(Beginning of Material to process)

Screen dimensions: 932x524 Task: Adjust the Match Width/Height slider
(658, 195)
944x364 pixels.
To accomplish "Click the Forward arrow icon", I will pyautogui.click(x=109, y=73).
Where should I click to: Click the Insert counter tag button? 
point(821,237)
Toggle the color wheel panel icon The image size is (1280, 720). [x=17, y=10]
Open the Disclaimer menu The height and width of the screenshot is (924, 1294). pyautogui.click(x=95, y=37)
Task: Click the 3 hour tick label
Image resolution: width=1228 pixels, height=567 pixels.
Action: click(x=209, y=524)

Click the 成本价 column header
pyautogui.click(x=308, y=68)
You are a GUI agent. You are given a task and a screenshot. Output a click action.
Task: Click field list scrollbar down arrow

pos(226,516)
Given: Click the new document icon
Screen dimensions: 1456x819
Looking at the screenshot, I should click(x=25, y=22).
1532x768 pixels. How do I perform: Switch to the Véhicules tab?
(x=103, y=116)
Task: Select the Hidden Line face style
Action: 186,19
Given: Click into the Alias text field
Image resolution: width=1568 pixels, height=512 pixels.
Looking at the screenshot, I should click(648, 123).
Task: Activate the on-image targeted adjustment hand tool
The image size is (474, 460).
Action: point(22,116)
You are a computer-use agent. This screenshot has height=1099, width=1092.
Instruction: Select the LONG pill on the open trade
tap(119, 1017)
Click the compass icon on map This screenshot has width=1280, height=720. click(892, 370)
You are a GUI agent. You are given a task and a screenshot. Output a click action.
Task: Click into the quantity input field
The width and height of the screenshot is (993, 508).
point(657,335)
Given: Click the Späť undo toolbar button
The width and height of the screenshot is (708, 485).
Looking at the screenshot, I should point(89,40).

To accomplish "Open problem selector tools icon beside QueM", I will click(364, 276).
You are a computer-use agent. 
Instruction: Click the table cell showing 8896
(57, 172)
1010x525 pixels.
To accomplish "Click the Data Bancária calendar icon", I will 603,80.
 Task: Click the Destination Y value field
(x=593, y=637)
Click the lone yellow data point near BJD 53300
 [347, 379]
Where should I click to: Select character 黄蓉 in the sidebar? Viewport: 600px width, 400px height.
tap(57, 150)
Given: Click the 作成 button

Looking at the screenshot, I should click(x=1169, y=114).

(End of Material to process)

■ Your objective: Each line above must be retyped exactly.

■ Answer to the problem:
Screen dimensions: 932x524 Task: Adjust the Match Width/Height slider
(658, 195)
944x364 pixels.
To accomplish "Click the Forward arrow icon", I will pyautogui.click(x=109, y=73).
Where should I click to: Click the Insert counter tag button? 
point(821,237)
Toggle the color wheel panel icon The image size is (1280, 720). [x=17, y=10]
Open the Disclaimer menu The height and width of the screenshot is (924, 1294). pyautogui.click(x=95, y=37)
Task: Click the 3 hour tick label
Image resolution: width=1228 pixels, height=567 pixels.
Action: click(x=209, y=524)

Click the 成本价 column header
pyautogui.click(x=308, y=68)
You are a GUI agent. You are given a task and a screenshot. Output a click action.
Task: Click field list scrollbar down arrow

pos(226,516)
Given: Click the new document icon
Screen dimensions: 1456x819
Looking at the screenshot, I should click(x=25, y=22).
1532x768 pixels. How do I perform: Switch to the Véhicules tab?
(x=103, y=116)
Task: Select the Hidden Line face style
Action: 186,19
Given: Click into the Alias text field
Image resolution: width=1568 pixels, height=512 pixels.
Looking at the screenshot, I should click(648, 123).
Task: Activate the on-image targeted adjustment hand tool
The image size is (474, 460).
Action: point(22,116)
You are a computer-use agent. This screenshot has height=1099, width=1092.
Instruction: Select the LONG pill on the open trade
tap(119, 1017)
Click the compass icon on map This screenshot has width=1280, height=720. click(892, 370)
You are a GUI agent. You are given a task and a screenshot. Output a click action.
Task: Click into the quantity input field
The width and height of the screenshot is (993, 508).
point(657,335)
Given: Click the Späť undo toolbar button
The width and height of the screenshot is (708, 485).
Looking at the screenshot, I should point(89,40).

To accomplish "Open problem selector tools icon beside QueM", I will click(364, 276).
You are a computer-use agent. 
Instruction: Click the table cell showing 8896
(57, 172)
1010x525 pixels.
To accomplish "Click the Data Bancária calendar icon", I will 603,80.
 Task: Click the Destination Y value field
(x=593, y=637)
Click the lone yellow data point near BJD 53300
 [347, 379]
Where should I click to: Select character 黄蓉 in the sidebar? Viewport: 600px width, 400px height.
tap(57, 150)
Given: Click the 作成 button

Looking at the screenshot, I should click(x=1169, y=114).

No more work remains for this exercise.